In a blistering attack during Rajya Sabha discussions on Monday, senior Congress leader and former Finance Minister P. Chidambaram dismissed the central Budget 2026-27 as utterly forgettable, destined to vanish from public memory soon. He spotlighted the alarming 15% unemployment rate among India’s youth, with less than 25% of the workforce enjoying regular jobs.
Chidambaram questioned whether the government and its key ministers even bother reading the 700-page Economic Survey or deliberately ignore its harsh realities. Citing the survey’s three major challenges—capital investment, unemployment, and sluggish growth—he accused the administration of complete failure in addressing them.
Gross fixed capital formation remains stuck at 30% of GDP, while net FDI in 2024-25 plummeted below 0.09%. Despite companies sitting on ample cash, private investment hovers around a dismal 22%. He grilled the government over a Rs 44,000 crore slash in capital expenditure for 2025-26 without any explanation, noting no solid investment signals from public, private, or foreign sectors.
On unemployment, Chidambaram painted a grim picture: youth joblessness at 15%, regular employment for under 25% of the workforce, employment shifting towards self-reliance and agriculture. In a nation of 1.44 billion, only 19.5 million work in factories, with manufacturing stagnant at 16% of GDP for years.
He branded the Prime Minister’s Internship Scheme a total flop, with just 33,000 of 1.65 lakh proposals accepted and only 6,000 interns sticking around. Demanding answers from the Finance Minister, he called the Budget a ‘forgettable’ one, riddled with meager allocations or outright absences for key schemes. Cuts in defense, science, social welfare, and urban development budgets drew sharp criticism.

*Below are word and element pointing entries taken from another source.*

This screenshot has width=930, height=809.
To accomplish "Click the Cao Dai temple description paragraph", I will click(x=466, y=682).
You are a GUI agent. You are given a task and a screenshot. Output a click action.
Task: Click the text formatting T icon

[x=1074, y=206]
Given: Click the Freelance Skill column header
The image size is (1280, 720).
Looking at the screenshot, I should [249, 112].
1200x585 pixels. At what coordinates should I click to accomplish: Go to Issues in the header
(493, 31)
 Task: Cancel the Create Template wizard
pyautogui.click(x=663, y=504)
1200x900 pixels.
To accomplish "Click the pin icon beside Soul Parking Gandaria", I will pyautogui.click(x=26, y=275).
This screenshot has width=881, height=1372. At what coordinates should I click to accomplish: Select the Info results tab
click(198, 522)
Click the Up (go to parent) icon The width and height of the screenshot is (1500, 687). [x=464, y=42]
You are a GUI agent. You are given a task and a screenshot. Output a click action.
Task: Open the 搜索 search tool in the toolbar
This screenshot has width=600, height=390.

Mocking the government’s ‘reform express’ as derailed and stalled, Chidambaram highlighted nominal GDP growth dropping from 12% in 2023-24 to 9.8% in 2024-25 and 8% in 2025-26. He questioned real GDP figures amid low consumer inflation, negative wholesale inflation, and a 0.5% deflator. Fiscal deficit inched down marginally from 4.4% to 4.3%, with revenue deficit frozen at 1.5%.
The Budget, he argued, wasn’t salvaged by higher revenues but by slashing Rs 1 lakh crore in spending and relying on Rs 3 lakh crore RBI dividend. Lacking vision and ignoring real challenges, this Budget will soon fade into obscurity amid fresh headlines, Chidambaram concluded.